Problem details
Write out the listing below word for word, starting with the line that contains "How do I perform: Select" and going on through the line that contains "Action: point(152,54)", with both of those lines included.

Recorded information
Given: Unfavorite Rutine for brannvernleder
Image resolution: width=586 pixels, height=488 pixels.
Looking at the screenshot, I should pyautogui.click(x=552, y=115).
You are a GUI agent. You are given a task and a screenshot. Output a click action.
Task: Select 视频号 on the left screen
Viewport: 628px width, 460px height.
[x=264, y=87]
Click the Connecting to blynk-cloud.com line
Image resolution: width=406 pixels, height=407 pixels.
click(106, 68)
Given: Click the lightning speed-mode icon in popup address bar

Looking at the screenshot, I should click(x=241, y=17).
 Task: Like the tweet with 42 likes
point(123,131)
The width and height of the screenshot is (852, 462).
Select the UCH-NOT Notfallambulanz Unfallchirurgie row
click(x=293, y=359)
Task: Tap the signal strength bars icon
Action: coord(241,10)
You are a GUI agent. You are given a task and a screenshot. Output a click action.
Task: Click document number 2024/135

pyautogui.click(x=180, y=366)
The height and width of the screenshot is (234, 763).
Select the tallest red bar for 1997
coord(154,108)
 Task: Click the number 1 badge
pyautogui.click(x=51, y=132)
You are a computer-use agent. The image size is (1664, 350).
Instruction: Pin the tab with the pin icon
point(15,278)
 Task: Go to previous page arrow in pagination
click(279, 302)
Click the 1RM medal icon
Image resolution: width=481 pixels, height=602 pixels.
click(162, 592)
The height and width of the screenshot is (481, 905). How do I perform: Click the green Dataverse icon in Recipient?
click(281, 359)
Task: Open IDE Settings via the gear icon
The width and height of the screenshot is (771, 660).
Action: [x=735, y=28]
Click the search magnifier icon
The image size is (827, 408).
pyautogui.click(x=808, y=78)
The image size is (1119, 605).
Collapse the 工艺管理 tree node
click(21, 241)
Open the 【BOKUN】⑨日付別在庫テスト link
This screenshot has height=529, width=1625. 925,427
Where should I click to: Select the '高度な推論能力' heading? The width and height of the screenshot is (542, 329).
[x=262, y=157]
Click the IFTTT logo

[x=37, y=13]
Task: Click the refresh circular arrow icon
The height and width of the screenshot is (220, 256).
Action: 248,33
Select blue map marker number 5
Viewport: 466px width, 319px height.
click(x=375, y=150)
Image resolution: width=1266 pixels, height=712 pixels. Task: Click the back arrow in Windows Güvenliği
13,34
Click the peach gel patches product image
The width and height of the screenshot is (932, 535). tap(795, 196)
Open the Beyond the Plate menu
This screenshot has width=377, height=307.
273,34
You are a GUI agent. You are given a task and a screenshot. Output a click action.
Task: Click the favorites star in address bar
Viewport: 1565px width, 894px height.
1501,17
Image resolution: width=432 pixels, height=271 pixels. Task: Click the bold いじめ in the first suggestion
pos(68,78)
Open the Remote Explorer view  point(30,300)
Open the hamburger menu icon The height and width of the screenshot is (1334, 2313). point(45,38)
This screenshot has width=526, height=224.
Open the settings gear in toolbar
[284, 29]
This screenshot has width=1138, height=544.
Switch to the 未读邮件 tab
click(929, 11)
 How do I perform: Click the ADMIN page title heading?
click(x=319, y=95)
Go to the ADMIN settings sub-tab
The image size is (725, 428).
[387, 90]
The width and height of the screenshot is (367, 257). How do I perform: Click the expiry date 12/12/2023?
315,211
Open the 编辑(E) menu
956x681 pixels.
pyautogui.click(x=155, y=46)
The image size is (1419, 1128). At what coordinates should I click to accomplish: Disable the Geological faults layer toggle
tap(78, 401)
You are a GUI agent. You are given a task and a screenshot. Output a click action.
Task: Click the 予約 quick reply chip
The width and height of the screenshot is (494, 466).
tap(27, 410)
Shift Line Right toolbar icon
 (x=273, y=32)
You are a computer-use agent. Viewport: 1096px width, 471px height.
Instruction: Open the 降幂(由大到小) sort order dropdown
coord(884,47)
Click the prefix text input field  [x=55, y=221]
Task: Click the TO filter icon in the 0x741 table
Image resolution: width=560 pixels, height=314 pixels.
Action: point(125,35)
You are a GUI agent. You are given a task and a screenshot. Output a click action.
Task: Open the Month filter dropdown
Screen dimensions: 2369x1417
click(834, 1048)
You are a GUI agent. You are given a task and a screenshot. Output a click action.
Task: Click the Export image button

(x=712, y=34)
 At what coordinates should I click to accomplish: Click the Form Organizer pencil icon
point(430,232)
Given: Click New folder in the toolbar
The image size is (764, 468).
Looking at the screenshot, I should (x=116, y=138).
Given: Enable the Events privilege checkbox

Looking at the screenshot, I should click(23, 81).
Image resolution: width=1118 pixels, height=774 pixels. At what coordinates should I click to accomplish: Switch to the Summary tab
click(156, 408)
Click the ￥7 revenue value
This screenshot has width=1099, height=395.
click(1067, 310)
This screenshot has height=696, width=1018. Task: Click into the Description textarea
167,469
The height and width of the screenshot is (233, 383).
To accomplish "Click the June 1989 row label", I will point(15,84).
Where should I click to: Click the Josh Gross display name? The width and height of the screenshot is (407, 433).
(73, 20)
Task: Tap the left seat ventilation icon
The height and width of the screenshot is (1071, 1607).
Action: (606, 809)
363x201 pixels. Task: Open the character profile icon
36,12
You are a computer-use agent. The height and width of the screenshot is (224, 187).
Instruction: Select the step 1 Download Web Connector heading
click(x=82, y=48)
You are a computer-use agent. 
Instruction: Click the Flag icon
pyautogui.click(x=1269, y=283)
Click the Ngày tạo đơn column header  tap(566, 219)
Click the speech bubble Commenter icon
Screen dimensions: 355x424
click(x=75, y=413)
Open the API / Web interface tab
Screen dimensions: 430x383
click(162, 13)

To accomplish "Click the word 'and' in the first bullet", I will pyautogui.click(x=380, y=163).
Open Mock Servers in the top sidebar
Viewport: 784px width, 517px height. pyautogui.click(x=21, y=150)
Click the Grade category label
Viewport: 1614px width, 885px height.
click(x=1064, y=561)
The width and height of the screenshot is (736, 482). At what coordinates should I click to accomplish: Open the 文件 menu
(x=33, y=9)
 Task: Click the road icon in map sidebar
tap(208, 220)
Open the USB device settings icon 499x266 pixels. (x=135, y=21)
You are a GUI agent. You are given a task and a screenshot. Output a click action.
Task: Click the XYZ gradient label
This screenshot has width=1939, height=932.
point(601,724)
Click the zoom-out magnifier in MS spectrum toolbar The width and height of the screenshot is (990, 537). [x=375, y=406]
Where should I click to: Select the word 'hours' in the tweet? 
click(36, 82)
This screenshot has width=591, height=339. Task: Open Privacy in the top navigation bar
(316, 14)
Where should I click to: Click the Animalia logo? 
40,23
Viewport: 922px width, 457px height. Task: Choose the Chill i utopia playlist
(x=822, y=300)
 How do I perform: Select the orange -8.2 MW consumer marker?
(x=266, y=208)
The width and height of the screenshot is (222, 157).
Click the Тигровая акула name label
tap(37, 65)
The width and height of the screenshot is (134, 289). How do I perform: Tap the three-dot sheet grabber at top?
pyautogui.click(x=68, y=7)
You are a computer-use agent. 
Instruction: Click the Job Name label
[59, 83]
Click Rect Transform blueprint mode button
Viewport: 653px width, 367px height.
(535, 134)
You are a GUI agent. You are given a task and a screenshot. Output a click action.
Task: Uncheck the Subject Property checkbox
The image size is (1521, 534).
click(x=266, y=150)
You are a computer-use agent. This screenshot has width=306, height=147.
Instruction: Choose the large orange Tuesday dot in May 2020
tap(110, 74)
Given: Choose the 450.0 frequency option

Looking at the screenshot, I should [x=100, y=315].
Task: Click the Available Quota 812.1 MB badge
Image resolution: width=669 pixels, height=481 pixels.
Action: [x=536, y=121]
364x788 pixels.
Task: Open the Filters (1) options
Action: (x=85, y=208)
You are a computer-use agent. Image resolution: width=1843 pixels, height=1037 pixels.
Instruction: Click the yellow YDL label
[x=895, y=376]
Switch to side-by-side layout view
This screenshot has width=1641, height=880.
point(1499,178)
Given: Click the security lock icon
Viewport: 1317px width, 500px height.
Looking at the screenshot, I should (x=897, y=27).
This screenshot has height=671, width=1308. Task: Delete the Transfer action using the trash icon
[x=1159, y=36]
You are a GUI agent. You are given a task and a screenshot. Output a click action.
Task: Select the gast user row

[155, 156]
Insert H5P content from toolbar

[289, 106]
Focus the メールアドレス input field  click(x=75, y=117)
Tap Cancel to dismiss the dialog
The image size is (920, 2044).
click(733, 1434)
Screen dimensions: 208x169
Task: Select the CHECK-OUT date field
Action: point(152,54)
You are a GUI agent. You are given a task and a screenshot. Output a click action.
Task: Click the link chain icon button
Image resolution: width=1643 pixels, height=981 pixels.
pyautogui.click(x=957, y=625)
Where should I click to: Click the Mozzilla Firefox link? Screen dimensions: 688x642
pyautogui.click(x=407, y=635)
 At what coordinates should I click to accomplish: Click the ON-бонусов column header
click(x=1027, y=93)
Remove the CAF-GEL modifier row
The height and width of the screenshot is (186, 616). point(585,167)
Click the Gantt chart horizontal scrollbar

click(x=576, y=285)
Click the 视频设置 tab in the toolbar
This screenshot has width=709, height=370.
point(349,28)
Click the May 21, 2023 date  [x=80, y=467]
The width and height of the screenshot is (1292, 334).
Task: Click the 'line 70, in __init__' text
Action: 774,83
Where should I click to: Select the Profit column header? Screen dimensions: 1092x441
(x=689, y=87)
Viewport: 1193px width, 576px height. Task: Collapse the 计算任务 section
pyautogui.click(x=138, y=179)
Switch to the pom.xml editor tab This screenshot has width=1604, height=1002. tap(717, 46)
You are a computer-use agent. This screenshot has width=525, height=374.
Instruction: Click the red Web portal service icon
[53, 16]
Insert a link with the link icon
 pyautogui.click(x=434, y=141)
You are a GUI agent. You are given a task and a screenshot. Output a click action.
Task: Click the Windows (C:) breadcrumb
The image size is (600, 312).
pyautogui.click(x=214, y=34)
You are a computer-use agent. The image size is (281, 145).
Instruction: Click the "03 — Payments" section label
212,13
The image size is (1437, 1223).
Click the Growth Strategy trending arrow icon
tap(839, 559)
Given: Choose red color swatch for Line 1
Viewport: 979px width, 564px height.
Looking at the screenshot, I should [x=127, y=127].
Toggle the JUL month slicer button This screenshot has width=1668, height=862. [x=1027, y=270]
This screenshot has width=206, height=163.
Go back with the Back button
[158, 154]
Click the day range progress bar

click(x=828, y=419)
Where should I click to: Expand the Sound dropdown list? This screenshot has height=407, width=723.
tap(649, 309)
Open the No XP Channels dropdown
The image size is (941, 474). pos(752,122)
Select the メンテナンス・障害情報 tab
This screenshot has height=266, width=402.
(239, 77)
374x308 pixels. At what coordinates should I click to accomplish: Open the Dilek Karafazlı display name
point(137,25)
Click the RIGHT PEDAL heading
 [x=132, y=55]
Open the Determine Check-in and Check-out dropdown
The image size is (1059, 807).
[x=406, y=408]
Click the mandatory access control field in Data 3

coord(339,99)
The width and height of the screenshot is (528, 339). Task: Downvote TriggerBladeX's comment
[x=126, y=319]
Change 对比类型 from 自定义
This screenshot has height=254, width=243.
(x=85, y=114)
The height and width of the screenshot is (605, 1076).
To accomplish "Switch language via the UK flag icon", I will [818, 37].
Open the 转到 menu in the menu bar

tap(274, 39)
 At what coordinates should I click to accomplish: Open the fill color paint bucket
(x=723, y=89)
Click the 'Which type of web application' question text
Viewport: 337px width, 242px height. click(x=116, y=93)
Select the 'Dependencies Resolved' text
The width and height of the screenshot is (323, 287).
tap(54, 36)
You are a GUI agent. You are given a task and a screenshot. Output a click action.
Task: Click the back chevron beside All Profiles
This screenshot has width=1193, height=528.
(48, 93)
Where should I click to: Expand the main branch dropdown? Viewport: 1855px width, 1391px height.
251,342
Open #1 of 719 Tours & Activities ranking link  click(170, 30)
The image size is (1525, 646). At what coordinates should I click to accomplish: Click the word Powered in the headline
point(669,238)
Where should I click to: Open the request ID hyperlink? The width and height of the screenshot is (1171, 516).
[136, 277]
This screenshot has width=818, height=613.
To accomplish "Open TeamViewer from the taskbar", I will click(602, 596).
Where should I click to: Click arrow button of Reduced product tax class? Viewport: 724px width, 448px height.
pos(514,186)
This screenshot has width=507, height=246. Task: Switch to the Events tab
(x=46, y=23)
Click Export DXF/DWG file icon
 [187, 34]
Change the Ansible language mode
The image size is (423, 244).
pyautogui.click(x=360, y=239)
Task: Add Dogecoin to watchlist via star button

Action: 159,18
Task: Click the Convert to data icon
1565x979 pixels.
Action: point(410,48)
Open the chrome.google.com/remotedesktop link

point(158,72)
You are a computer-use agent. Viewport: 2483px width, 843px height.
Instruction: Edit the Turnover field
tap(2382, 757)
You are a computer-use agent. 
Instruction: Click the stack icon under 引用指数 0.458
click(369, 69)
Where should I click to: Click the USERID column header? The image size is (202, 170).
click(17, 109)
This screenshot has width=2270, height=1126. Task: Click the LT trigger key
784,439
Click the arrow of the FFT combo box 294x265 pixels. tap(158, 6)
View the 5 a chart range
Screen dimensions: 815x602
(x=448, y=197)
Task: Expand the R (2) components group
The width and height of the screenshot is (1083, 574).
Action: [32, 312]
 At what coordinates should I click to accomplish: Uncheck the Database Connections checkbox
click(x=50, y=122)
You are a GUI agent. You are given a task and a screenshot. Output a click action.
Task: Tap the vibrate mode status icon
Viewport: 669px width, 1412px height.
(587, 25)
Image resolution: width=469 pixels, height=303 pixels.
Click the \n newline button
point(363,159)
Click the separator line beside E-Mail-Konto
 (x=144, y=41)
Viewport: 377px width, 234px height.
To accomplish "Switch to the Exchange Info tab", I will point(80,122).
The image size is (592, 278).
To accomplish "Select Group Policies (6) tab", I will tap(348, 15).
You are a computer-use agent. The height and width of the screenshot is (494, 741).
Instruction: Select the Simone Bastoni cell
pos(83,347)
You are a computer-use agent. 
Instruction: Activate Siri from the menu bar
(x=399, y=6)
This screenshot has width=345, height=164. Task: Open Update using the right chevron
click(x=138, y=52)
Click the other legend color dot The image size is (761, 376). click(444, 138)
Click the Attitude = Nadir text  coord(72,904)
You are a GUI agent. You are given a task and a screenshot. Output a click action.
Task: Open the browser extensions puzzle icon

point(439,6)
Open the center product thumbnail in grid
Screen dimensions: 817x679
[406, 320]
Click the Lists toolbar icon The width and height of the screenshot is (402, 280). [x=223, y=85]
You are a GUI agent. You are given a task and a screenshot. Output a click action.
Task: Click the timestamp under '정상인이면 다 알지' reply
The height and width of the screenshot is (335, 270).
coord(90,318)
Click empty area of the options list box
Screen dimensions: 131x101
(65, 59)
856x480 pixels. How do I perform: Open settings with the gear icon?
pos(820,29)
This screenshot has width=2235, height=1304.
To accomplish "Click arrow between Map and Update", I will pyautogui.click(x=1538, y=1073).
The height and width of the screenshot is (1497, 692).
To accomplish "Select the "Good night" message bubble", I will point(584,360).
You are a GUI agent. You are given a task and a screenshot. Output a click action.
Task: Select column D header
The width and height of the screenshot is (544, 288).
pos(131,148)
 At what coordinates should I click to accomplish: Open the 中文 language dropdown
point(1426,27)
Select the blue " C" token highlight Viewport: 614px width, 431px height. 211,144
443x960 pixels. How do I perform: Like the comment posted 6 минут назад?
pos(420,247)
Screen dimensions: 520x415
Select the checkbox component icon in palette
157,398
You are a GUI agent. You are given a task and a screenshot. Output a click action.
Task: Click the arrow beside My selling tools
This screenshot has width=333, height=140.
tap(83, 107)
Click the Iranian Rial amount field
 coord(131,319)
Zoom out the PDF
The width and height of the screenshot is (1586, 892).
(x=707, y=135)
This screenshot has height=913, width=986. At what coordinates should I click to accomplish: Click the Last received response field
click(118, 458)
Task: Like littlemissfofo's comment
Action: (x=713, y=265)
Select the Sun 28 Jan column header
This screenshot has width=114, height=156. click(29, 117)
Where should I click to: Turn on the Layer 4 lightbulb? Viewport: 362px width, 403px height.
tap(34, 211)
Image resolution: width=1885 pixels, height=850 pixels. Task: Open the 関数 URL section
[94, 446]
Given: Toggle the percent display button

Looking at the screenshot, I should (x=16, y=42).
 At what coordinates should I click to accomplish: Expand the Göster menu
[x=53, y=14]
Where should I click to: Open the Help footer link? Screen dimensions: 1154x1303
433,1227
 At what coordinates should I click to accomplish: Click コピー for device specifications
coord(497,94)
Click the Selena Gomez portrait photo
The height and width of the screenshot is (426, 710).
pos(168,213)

Answer in full
 How do I perform: Select the orange -8.2 MW consumer marker?
(x=266, y=208)
The width and height of the screenshot is (222, 157).
Click the Тигровая акула name label
tap(37, 65)
The width and height of the screenshot is (134, 289). How do I perform: Tap the three-dot sheet grabber at top?
pyautogui.click(x=68, y=7)
You are a computer-use agent. 
Instruction: Click the Job Name label
[59, 83]
Click Rect Transform blueprint mode button
Viewport: 653px width, 367px height.
(535, 134)
You are a GUI agent. You are given a task and a screenshot. Output a click action.
Task: Uncheck the Subject Property checkbox
The image size is (1521, 534).
click(x=266, y=150)
You are a computer-use agent. This screenshot has width=306, height=147.
Instruction: Choose the large orange Tuesday dot in May 2020
tap(110, 74)
Given: Choose the 450.0 frequency option

Looking at the screenshot, I should [x=100, y=315].
Task: Click the Available Quota 812.1 MB badge
Image resolution: width=669 pixels, height=481 pixels.
Action: [x=536, y=121]
364x788 pixels.
Task: Open the Filters (1) options
Action: (x=85, y=208)
You are a computer-use agent. Image resolution: width=1843 pixels, height=1037 pixels.
Instruction: Click the yellow YDL label
[x=895, y=376]
Switch to side-by-side layout view
This screenshot has width=1641, height=880.
point(1499,178)
Given: Click the security lock icon
Viewport: 1317px width, 500px height.
Looking at the screenshot, I should (x=897, y=27).
This screenshot has height=671, width=1308. Task: Delete the Transfer action using the trash icon
[x=1159, y=36]
You are a GUI agent. You are given a task and a screenshot. Output a click action.
Task: Select the gast user row

[155, 156]
Insert H5P content from toolbar

[289, 106]
Focus the メールアドレス input field  click(x=75, y=117)
Tap Cancel to dismiss the dialog
The image size is (920, 2044).
click(733, 1434)
Screen dimensions: 208x169
Task: Select the CHECK-OUT date field
Action: point(152,54)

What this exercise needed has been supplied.